▶ YOUR ASSIGNMENT: Restate the whole listing exactly, leaving nothing out.

-=-=-=-=-

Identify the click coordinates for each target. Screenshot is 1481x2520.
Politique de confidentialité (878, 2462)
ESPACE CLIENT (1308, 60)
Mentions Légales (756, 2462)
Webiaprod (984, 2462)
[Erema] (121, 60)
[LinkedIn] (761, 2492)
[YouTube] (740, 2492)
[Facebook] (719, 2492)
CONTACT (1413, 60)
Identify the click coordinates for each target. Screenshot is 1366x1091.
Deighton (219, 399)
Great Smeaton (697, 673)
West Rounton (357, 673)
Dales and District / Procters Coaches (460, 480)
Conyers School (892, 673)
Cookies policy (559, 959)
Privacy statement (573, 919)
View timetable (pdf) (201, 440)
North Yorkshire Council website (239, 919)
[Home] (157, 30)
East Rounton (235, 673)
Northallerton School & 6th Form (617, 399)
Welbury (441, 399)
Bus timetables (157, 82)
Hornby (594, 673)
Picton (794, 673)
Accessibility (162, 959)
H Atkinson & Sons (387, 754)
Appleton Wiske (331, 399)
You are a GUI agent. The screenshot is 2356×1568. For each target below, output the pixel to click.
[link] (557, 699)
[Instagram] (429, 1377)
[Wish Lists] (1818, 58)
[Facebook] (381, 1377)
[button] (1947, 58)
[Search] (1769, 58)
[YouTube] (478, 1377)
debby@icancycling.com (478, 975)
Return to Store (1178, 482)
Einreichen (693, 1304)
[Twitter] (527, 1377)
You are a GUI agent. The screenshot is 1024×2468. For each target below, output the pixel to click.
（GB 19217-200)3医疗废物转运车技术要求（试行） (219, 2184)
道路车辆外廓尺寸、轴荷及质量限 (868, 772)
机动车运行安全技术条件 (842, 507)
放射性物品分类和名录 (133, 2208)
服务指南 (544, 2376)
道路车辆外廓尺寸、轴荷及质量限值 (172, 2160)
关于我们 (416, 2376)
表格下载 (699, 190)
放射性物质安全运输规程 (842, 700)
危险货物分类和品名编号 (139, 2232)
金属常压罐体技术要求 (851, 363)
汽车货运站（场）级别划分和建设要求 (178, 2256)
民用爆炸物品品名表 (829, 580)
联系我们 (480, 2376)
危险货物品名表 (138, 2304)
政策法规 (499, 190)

-=-=-=-=-

▶ OUTPUT FOR THIS EXERCISE:
Identify the click coordinates for each target. Screenshot is 1481x2520.
Politique de confidentialité (878, 2462)
ESPACE CLIENT (1308, 60)
Mentions Légales (756, 2462)
Webiaprod (984, 2462)
[Erema] (121, 60)
[LinkedIn] (761, 2492)
[YouTube] (740, 2492)
[Facebook] (719, 2492)
CONTACT (1413, 60)
Identify the click coordinates for each target. Screenshot is 1366x1091.
Deighton (219, 399)
Great Smeaton (697, 673)
West Rounton (357, 673)
Dales and District / Procters Coaches (460, 480)
Conyers School (892, 673)
Cookies policy (559, 959)
Privacy statement (573, 919)
View timetable (pdf) (201, 440)
North Yorkshire Council website (239, 919)
[Home] (157, 30)
East Rounton (235, 673)
Northallerton School & 6th Form (617, 399)
Welbury (441, 399)
Bus timetables (157, 82)
Hornby (594, 673)
Picton (794, 673)
Accessibility (162, 959)
H Atkinson & Sons (387, 754)
Appleton Wiske (331, 399)
You are a GUI agent. The screenshot is 2356×1568. For each target below, output the pixel to click.
[link] (557, 699)
[Instagram] (429, 1377)
[Wish Lists] (1818, 58)
[Facebook] (381, 1377)
[button] (1947, 58)
[Search] (1769, 58)
[YouTube] (478, 1377)
debby@icancycling.com (478, 975)
Return to Store (1178, 482)
Einreichen (693, 1304)
[Twitter] (527, 1377)
You are a GUI agent. The screenshot is 1024×2468. For each target below, output the pixel to click.
（GB 19217-200)3医疗废物转运车技术要求（试行） (219, 2184)
道路车辆外廓尺寸、轴荷及质量限 (868, 772)
机动车运行安全技术条件 (842, 507)
放射性物品分类和名录 (133, 2208)
服务指南 (544, 2376)
道路车辆外廓尺寸、轴荷及质量限值 (172, 2160)
关于我们 (416, 2376)
表格下载 (699, 190)
放射性物质安全运输规程 (842, 700)
危险货物分类和品名编号 (139, 2232)
金属常压罐体技术要求 (851, 363)
汽车货运站（场）级别划分和建设要求 (178, 2256)
民用爆炸物品品名表 (829, 580)
联系我们 (480, 2376)
危险货物品名表 (138, 2304)
政策法规 (499, 190)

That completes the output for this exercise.